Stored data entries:
···

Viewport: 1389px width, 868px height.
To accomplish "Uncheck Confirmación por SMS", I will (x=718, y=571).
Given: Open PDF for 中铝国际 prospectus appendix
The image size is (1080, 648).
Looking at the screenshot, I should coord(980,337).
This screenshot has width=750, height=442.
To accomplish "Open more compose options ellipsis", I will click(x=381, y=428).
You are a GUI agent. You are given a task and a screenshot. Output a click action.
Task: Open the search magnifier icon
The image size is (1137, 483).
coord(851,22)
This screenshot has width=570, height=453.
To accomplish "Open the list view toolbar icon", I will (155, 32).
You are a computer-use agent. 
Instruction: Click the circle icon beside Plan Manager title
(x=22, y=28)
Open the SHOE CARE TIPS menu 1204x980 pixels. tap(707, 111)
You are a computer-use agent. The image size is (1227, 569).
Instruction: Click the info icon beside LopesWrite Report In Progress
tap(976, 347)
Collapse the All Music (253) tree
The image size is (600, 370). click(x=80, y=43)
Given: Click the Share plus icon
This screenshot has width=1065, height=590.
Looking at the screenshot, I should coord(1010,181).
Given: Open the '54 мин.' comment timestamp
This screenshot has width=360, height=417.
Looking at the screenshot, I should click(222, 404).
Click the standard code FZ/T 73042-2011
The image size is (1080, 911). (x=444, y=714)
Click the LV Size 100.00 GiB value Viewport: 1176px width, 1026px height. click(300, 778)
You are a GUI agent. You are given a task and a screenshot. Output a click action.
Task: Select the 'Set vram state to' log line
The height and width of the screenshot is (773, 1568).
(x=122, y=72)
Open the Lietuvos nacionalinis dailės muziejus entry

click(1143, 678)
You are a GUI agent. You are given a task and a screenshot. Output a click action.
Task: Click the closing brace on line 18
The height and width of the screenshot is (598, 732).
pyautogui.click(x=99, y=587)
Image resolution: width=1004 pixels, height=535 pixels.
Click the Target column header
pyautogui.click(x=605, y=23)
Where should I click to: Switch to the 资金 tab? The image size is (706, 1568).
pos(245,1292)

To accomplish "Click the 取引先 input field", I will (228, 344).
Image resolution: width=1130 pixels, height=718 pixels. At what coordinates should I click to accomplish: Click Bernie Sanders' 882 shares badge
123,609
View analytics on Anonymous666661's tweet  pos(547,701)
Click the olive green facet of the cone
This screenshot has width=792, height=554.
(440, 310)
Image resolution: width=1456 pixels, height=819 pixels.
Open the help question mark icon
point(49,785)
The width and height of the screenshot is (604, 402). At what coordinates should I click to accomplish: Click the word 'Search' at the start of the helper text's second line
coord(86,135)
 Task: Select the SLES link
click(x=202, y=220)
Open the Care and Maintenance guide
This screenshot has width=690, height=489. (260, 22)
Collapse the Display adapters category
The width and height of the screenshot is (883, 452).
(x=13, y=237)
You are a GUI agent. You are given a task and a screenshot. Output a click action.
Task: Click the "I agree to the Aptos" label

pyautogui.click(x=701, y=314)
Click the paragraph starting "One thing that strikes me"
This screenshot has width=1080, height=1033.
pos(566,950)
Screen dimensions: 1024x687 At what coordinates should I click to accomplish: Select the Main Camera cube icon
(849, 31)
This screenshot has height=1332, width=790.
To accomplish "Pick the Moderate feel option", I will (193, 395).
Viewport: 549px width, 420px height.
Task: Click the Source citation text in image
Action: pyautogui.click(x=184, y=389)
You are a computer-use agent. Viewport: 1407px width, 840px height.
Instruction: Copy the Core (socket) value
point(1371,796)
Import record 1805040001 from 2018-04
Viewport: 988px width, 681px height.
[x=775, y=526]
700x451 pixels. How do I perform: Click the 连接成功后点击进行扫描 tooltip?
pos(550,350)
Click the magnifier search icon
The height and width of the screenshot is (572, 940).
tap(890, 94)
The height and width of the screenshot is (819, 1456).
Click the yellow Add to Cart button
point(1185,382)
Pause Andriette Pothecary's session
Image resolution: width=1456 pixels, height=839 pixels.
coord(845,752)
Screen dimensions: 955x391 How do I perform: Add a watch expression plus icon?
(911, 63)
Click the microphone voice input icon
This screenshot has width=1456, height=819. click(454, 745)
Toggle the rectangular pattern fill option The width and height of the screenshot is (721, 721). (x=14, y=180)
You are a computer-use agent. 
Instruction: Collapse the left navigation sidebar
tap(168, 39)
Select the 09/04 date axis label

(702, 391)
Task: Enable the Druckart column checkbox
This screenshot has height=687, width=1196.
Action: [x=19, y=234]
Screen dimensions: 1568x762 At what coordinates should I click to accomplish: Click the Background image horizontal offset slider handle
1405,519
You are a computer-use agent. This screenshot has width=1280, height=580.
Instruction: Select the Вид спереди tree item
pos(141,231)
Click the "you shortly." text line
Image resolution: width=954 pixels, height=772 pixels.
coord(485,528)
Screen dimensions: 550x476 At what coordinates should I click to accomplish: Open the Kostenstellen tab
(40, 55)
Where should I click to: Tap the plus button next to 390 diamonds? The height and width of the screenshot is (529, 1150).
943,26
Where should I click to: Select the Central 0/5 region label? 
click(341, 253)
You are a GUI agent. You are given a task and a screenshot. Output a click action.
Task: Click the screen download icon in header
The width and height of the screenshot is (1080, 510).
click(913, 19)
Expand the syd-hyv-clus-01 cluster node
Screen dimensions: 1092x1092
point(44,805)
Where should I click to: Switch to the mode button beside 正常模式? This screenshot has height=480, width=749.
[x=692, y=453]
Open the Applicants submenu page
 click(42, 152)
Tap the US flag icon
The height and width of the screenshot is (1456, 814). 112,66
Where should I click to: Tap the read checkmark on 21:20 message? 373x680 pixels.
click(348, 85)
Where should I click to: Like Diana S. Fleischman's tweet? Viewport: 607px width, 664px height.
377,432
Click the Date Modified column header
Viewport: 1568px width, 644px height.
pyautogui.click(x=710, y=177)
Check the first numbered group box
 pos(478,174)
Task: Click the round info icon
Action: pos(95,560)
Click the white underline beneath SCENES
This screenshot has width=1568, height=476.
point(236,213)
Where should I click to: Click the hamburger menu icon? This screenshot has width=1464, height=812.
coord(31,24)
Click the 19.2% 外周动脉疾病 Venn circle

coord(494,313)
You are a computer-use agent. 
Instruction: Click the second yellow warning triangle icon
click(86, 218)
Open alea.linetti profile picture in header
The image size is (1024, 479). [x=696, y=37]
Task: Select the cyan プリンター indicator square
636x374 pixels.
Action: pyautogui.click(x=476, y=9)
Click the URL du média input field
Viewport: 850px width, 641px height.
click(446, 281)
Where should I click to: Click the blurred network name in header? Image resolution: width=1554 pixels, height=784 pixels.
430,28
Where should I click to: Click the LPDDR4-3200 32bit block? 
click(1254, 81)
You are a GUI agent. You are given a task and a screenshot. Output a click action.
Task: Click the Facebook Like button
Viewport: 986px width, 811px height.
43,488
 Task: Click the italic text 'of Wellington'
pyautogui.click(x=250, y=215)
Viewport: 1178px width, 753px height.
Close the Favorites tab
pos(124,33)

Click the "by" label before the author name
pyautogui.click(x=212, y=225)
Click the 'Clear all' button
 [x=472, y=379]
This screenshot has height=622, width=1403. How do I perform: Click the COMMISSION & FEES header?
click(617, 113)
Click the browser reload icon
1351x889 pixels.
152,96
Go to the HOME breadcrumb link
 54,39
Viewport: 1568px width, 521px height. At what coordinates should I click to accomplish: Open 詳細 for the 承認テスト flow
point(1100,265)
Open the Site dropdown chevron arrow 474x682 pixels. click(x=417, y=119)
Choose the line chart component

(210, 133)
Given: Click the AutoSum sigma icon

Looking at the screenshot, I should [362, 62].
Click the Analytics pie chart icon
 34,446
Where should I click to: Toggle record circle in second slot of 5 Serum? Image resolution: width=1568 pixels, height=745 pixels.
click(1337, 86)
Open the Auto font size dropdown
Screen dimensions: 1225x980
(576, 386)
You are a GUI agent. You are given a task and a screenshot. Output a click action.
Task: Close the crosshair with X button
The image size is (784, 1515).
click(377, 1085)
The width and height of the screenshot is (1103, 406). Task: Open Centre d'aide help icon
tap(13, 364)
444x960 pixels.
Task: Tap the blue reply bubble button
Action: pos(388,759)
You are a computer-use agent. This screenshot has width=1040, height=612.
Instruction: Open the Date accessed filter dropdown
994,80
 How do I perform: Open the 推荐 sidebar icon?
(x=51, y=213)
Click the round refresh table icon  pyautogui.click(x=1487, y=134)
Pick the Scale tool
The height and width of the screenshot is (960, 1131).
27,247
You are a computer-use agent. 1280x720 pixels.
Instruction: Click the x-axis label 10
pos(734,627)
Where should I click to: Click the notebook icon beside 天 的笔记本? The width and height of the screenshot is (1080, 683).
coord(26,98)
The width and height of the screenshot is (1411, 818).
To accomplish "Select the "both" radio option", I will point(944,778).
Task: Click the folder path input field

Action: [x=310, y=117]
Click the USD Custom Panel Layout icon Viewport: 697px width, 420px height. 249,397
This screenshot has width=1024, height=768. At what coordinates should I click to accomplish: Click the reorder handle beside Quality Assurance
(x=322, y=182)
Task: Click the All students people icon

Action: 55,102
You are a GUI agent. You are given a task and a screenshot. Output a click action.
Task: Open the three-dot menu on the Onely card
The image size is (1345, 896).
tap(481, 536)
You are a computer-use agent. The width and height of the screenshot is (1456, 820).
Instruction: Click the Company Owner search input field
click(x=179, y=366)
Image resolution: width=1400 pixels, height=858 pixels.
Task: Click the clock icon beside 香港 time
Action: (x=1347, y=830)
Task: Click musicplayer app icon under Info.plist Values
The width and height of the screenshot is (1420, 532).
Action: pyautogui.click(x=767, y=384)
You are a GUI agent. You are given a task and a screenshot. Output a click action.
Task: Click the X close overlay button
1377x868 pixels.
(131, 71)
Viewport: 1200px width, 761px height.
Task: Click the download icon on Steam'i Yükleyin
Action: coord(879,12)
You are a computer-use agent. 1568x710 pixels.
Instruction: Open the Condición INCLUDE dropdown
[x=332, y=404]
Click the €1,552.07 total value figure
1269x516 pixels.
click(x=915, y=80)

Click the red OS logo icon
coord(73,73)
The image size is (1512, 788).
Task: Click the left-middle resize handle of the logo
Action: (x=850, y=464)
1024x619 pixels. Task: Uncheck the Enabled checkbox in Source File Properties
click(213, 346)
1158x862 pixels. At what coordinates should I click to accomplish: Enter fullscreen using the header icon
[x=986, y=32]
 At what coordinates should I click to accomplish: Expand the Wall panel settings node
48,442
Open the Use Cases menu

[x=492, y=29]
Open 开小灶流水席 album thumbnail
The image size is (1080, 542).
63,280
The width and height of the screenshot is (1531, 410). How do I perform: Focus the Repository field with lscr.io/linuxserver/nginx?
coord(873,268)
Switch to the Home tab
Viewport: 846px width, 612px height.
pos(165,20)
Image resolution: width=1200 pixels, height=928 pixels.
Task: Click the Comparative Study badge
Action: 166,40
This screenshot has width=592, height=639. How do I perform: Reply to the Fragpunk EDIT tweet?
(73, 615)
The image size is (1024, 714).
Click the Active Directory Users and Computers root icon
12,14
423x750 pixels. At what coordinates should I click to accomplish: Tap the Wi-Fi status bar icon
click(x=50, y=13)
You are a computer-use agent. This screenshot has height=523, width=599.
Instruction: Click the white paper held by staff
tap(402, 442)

···

## Problem statement
Reproduce, exactly as they stand in the data above, the lines from the one that holds "Open the help question mark icon" to the one that holds "This screenshot has height=1332, width=790.", inclusive.

## Response to the exercise
Open the help question mark icon
point(49,785)
The width and height of the screenshot is (604, 402). At what coordinates should I click to accomplish: Click the word 'Search' at the start of the helper text's second line
coord(86,135)
 Task: Select the SLES link
click(x=202, y=220)
Open the Care and Maintenance guide
This screenshot has width=690, height=489. (260, 22)
Collapse the Display adapters category
The width and height of the screenshot is (883, 452).
(x=13, y=237)
You are a GUI agent. You are given a task and a screenshot. Output a click action.
Task: Click the "I agree to the Aptos" label

pyautogui.click(x=701, y=314)
Click the paragraph starting "One thing that strikes me"
This screenshot has width=1080, height=1033.
pos(566,950)
Screen dimensions: 1024x687 At what coordinates should I click to accomplish: Select the Main Camera cube icon
(849, 31)
This screenshot has height=1332, width=790.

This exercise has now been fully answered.